Extract each line of the records below that contains the string "Task".
### Records supplied
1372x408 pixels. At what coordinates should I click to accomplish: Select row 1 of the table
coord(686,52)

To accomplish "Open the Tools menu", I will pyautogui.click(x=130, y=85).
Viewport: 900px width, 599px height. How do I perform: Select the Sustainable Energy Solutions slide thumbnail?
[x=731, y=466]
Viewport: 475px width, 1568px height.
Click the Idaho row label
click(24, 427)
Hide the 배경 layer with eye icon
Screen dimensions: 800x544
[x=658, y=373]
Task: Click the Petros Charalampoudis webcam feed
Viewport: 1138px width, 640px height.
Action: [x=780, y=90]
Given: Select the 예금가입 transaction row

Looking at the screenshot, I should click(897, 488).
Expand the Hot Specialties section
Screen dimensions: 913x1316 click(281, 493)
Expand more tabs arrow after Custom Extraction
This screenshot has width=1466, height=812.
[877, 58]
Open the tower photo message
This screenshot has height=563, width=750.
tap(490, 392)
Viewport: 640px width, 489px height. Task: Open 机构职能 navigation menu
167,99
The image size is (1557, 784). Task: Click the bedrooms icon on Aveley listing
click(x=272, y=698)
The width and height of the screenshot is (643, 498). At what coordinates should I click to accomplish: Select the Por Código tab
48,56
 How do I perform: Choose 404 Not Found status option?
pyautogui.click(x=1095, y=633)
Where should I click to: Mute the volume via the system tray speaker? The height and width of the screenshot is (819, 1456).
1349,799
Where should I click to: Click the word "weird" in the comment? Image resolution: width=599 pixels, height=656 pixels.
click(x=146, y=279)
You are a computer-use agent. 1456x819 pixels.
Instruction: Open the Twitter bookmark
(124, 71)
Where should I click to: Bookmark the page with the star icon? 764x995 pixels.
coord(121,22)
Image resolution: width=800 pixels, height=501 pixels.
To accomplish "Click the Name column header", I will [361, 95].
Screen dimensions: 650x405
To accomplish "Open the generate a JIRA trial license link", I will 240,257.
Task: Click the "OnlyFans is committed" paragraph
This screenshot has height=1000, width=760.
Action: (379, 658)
######
- Written solution
Task: Click the Petros Charalampoudis webcam feed
Viewport: 640px width, 489px height. Task: Open 机构职能 navigation menu
The image size is (1557, 784). Task: Click the bedrooms icon on Aveley listing
Task: Click the "OnlyFans is committed" paragraph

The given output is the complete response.